WHAT YOU HAVE TO DO: Output the lines of the records from the line containing "Task: Reveal the password with the eye icon" through the line containing "Action: click(631, 389)", copying them exactly and including both of those lines.

SUPPLIED DATA:
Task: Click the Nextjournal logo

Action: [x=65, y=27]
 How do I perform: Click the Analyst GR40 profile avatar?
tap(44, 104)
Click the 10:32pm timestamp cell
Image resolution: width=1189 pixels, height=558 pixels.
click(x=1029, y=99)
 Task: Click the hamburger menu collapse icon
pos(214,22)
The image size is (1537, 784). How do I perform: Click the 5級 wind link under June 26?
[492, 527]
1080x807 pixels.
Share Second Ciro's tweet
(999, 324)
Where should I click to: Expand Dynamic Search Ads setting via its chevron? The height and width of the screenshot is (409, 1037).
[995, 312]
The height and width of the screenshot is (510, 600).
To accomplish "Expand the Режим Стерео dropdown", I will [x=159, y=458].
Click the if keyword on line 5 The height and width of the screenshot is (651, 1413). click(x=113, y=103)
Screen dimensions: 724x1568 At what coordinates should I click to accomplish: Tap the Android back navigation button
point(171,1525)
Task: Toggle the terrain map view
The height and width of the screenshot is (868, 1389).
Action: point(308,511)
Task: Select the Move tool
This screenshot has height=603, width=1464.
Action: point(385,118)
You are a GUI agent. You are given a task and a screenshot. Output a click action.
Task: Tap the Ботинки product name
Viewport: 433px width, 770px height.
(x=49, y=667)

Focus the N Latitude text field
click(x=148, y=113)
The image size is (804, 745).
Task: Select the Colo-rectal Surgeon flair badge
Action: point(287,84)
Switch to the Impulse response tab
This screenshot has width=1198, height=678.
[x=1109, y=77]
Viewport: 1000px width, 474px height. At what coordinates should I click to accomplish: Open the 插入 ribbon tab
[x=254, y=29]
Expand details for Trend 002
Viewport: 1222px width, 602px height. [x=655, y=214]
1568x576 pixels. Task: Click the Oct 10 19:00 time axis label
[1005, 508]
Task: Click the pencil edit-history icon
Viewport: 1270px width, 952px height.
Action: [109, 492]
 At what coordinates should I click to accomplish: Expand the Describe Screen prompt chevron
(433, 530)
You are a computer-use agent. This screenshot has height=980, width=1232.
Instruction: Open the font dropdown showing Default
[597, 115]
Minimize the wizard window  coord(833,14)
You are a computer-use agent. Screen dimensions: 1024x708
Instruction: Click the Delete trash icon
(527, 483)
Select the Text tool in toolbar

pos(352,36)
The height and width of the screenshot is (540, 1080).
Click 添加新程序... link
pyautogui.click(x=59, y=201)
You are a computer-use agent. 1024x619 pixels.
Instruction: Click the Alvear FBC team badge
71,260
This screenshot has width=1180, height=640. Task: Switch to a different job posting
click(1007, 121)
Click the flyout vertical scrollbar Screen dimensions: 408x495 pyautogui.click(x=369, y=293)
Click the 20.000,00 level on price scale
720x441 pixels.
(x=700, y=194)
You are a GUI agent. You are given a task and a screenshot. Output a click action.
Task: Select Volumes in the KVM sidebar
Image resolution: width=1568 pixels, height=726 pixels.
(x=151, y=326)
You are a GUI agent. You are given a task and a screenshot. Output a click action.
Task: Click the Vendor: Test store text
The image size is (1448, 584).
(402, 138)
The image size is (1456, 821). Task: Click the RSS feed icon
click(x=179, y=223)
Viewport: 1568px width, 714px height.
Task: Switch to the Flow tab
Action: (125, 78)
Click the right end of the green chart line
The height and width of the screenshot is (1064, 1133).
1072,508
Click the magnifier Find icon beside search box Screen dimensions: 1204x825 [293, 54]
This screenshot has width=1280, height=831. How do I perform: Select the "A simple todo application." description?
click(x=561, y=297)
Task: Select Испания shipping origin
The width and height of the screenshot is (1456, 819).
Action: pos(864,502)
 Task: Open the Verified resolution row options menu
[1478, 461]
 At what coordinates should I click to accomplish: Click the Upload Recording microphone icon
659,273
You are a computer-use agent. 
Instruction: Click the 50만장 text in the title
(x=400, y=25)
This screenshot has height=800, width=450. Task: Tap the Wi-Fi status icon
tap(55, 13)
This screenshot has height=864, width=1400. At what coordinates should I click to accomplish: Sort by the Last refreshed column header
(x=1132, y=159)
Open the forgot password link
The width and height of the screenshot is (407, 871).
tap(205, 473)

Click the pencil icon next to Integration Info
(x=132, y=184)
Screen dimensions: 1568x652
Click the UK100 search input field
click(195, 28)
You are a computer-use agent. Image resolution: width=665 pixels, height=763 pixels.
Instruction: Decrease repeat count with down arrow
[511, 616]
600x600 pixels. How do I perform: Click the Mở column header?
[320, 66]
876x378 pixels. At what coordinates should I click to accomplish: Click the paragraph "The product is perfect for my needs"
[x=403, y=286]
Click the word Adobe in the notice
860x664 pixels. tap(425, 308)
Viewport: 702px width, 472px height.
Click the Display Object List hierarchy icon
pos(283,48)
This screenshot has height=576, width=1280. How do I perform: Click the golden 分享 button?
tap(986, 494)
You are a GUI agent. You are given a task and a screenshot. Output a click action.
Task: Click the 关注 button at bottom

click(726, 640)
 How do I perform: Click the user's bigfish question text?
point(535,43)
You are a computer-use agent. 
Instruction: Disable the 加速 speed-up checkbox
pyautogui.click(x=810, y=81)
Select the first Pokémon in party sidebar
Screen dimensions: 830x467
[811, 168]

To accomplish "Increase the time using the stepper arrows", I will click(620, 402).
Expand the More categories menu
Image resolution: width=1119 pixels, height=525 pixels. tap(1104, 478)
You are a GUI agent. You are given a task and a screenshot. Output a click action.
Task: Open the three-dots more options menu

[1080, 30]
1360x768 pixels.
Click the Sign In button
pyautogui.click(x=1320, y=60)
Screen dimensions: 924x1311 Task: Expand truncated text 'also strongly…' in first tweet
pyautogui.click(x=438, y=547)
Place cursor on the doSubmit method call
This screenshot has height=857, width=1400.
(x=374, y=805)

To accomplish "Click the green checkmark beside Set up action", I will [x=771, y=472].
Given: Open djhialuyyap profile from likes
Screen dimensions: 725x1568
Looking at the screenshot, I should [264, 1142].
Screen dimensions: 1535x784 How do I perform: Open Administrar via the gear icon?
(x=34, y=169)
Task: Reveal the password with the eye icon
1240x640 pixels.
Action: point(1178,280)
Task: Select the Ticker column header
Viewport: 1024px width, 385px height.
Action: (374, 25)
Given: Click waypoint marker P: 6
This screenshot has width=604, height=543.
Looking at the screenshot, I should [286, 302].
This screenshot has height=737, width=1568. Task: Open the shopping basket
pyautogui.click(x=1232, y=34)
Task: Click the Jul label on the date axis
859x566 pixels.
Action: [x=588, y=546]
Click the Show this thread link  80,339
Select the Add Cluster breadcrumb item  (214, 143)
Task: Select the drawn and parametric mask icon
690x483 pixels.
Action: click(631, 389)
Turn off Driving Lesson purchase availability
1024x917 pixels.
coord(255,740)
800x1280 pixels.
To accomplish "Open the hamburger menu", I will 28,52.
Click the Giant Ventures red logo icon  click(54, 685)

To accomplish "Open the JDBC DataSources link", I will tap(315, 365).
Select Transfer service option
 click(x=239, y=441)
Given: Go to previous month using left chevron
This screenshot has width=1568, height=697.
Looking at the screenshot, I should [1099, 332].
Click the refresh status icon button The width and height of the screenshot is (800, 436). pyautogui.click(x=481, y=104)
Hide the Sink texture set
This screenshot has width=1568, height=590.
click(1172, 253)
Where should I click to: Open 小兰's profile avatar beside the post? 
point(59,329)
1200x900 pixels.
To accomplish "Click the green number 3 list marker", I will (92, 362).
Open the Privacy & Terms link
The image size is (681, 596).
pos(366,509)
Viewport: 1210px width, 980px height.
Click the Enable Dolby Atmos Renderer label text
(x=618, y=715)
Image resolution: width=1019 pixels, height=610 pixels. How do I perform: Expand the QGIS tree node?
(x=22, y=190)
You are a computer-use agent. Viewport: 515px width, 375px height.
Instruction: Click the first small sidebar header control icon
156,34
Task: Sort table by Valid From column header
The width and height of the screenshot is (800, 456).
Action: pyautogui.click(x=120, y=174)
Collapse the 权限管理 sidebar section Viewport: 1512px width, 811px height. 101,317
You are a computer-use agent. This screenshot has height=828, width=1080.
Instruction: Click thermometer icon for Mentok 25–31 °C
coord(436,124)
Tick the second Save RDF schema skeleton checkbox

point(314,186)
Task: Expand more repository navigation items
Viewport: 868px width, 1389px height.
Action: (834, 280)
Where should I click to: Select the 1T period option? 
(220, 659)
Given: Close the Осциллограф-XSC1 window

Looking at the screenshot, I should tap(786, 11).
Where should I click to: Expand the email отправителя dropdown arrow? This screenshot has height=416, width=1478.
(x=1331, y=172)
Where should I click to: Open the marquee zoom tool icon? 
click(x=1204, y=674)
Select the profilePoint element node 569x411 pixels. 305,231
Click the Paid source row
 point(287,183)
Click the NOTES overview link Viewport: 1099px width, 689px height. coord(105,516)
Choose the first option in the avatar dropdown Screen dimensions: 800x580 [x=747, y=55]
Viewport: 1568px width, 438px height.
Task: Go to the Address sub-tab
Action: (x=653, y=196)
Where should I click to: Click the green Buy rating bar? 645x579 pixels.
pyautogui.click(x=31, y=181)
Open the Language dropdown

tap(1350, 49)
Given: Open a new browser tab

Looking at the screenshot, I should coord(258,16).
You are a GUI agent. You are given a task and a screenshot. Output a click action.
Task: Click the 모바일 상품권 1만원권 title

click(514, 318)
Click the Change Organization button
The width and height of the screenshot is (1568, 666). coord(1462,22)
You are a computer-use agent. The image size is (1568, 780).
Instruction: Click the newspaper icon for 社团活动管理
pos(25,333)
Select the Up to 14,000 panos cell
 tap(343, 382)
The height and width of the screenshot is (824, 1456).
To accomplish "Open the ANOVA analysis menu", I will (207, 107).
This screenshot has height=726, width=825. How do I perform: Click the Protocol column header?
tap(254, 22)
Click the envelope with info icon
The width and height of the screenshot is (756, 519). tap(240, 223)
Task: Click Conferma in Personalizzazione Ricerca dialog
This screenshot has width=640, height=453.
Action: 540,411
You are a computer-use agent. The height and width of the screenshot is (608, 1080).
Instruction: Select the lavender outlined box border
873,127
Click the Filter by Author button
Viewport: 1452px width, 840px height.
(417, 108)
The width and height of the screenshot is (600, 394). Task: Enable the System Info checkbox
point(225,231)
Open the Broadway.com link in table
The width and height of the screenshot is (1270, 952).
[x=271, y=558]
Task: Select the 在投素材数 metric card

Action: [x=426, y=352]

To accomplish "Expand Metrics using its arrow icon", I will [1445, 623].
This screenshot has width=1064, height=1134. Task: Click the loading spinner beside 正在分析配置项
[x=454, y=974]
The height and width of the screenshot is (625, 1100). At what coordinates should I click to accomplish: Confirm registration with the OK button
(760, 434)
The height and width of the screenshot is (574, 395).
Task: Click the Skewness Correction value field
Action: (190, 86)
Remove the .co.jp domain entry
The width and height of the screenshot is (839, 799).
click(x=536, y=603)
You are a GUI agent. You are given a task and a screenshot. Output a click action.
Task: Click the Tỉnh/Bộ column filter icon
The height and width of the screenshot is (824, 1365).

SOLVED PROBLEM:
Task: Reveal the password with the eye icon
1240x640 pixels.
Action: point(1178,280)
Task: Select the Ticker column header
Viewport: 1024px width, 385px height.
Action: (374, 25)
Given: Click waypoint marker P: 6
This screenshot has width=604, height=543.
Looking at the screenshot, I should [286, 302].
This screenshot has height=737, width=1568. Task: Open the shopping basket
pyautogui.click(x=1232, y=34)
Task: Click the Jul label on the date axis
859x566 pixels.
Action: [x=588, y=546]
Click the Show this thread link  80,339
Select the Add Cluster breadcrumb item  (214, 143)
Task: Select the drawn and parametric mask icon
690x483 pixels.
Action: click(631, 389)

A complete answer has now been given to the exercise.